Blunt's Rachel is the source of many of The Girl on the Train's ailments. As the key to the mystery of the missing woman, the film uses her alcoholism as a way to obfuscate the mystery while faulting Rachel for not doing more to stop the crime she eventually solves. It would work in a Memento fashion if the film constructed the narrative around her and the memories she can't recapture as it teases a possible violent streak aroused during her states of inebriation. But the incorporation of the other women and their stories negates the impact of her lost memory and the possibility of her being the person responsible for the disappearance. The audience isn't required to trust Rachel to understand the story; rather, viewers watch her stumble about and wait for the memories of the night in question to reappear again and indicate the most logical candidate for the crime. (On a side note, the film does a rather poor job employing red herrings.) Watching an alcoholic stumble through an investigation is less interesting than interpreting his or her lost memories, and the film never seems to capture this, or any concept, it aims to depict.

Rating: Two out of Five Stars

Click here to see the trailer.

Rating: R
Run time: 112 minutes
Genre: Thriller

Ask Away

Target audience: Those who read and love the book.

Take the whole family?: The “R” rating is fair enough, so stick with that and keep the kiddos at home.

Theater or Netflix?: Stream to pair it with a low-priced pinot grigio.
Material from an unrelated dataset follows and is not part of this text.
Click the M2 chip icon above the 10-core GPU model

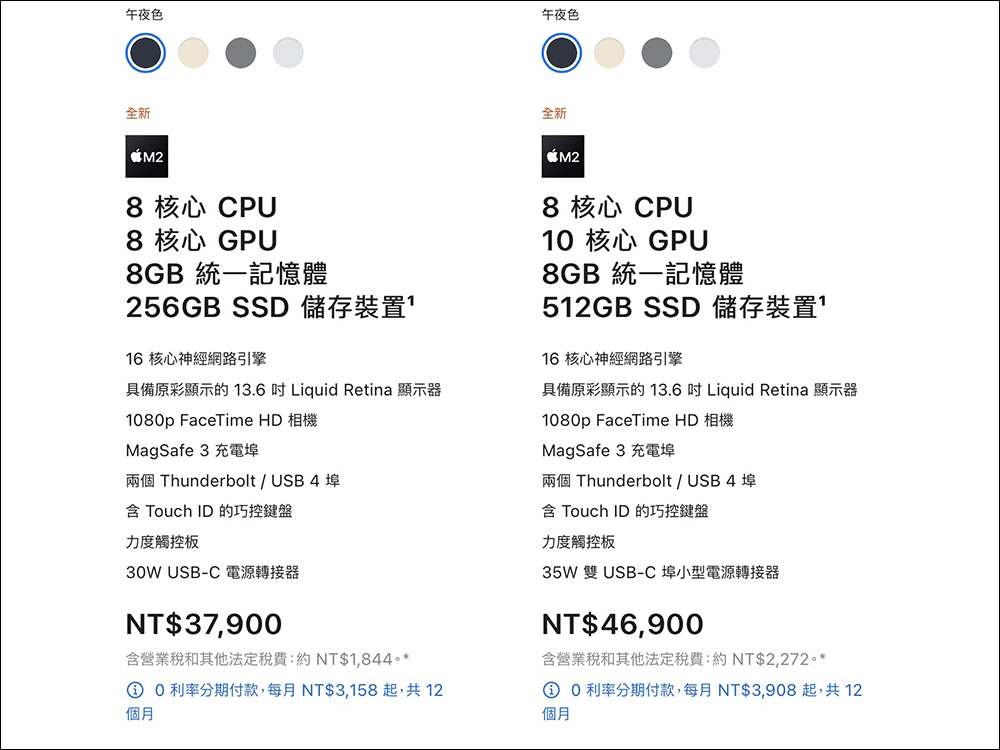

Does this pass the Bechdel test?: I had this discussion with a woman who came with me to see it, and we couldn't really come up with a solid answer for it. Despite the film centering on three women, their discussions are either about a man or an issue related to a man. The closest the film gets to not having that discussion involves conversations Lisa Kudrow has with other women about bad restaurants, and those are more background noise than anything. That the film apparently elicited a description as a “sausage party” overheard by my fellow moviegoer underlines the aforementioned issue.

Watch this instead?: Every time I see Justin Theroux, I want to watch Mulholland Drive or Inland Empire. And because I always recommend Mulholland Drive, you should also sit down and watch Memento to see how a film can effectively work with a memory lapsing protagonist.